O cigarro chegava ao fim. Antes, automaticamente puxou outro da cartela, e acendeu com aquele que terminava. Deu uma tragada funda. Era hora de voltar.
Chegou perto das sete da noite. Roberta já terminara o expediente e, por questão de minutos, não a pegara fechando o portão. Teria dado uma carona para ela até o ponto. Chegou a permanecer no carro, até o segundo cigarro acabar. Colocando uma bala de menta na boca, entrou em casa, sem alarde. Pelo silêncio, intuiu que Isadora estava só.

Sentou-se no sofá e assistiu o noticiário, enquanto bebericava a última cerveja da geladeira. A ansiedade o apertava. Quando seria abordado? Como se defenderia? Chegou mesmo a adormecer no sofá, antes de se decidir por levantar e tomar um banho. Que dia complicado!
Ao entrar no quarto, viu Isadora. Falaram-se cordialmente sobre a rotina, de forma sucinta e ordinária. Saiu do chuveiro e a mulher já se deitara, lendo O caso dos dez negrinhos. Ele pôs o pijama e deitou-se, simulando um bocejo. Ela, entendeu, marcou o capítulo e apagou o abajur.

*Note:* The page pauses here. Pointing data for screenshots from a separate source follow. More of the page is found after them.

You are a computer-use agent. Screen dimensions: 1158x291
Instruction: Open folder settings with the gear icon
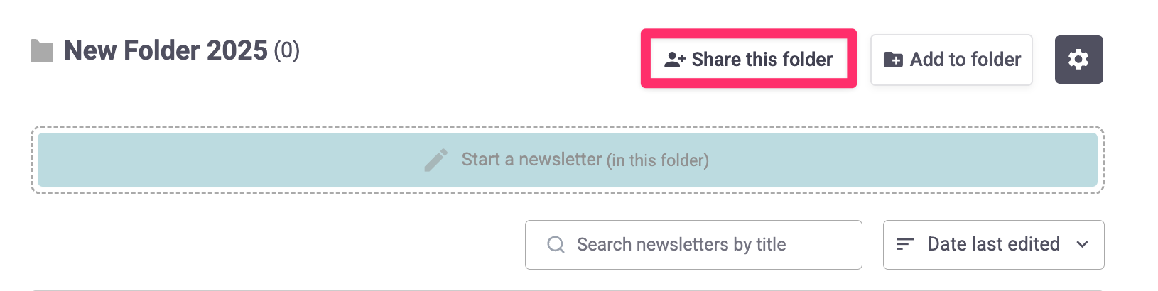coord(1078,60)
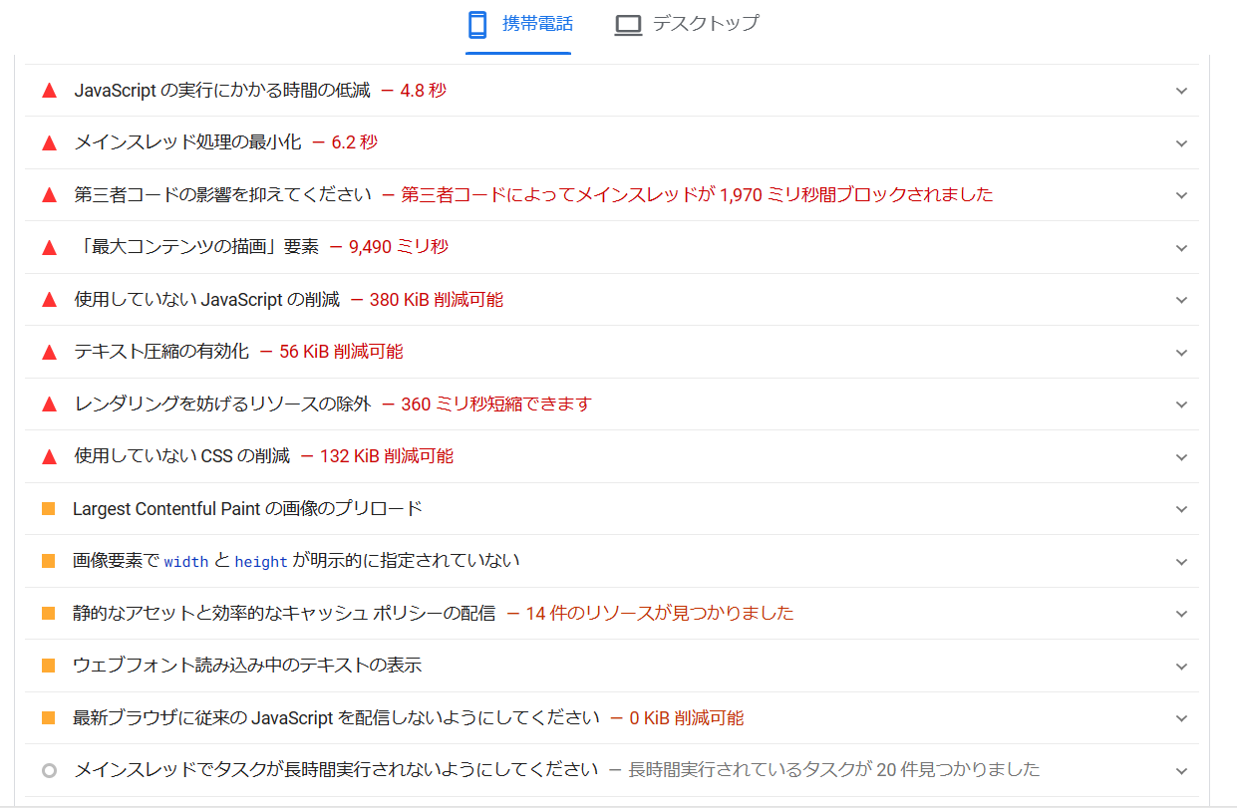This screenshot has width=1237, height=808.
Task: Switch to the デスクトップ tab
Action: click(x=705, y=24)
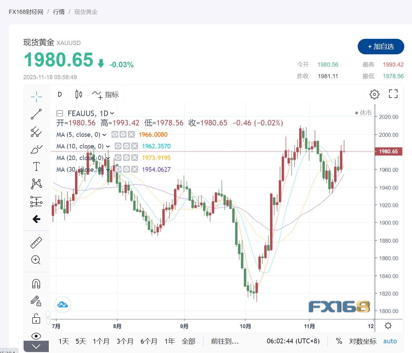Click the 加自选 watchlist button
This screenshot has height=353, width=412.
click(381, 47)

Enrico dormiu sem saber que a filha tinha se arranjado no apartamento de uma amiga de faculdade.


3 comentários:

Danivia disse...

Muito bacana o conto...
me lembra muito o estilo de escrever do escritor Ildeu Brandão. Sou revisora e acabo de ler um livro dele que vai sair como reedição: "Um míope no zoo".
fiquei presa até o final!
parabéns!!!

Anônimo disse...

Está legal!! Escreveu muito bem...

Anônimo disse...

Parabéns pelo texto!! Muito bem escrito. Um bom material para se trabalhar em aulas de Port.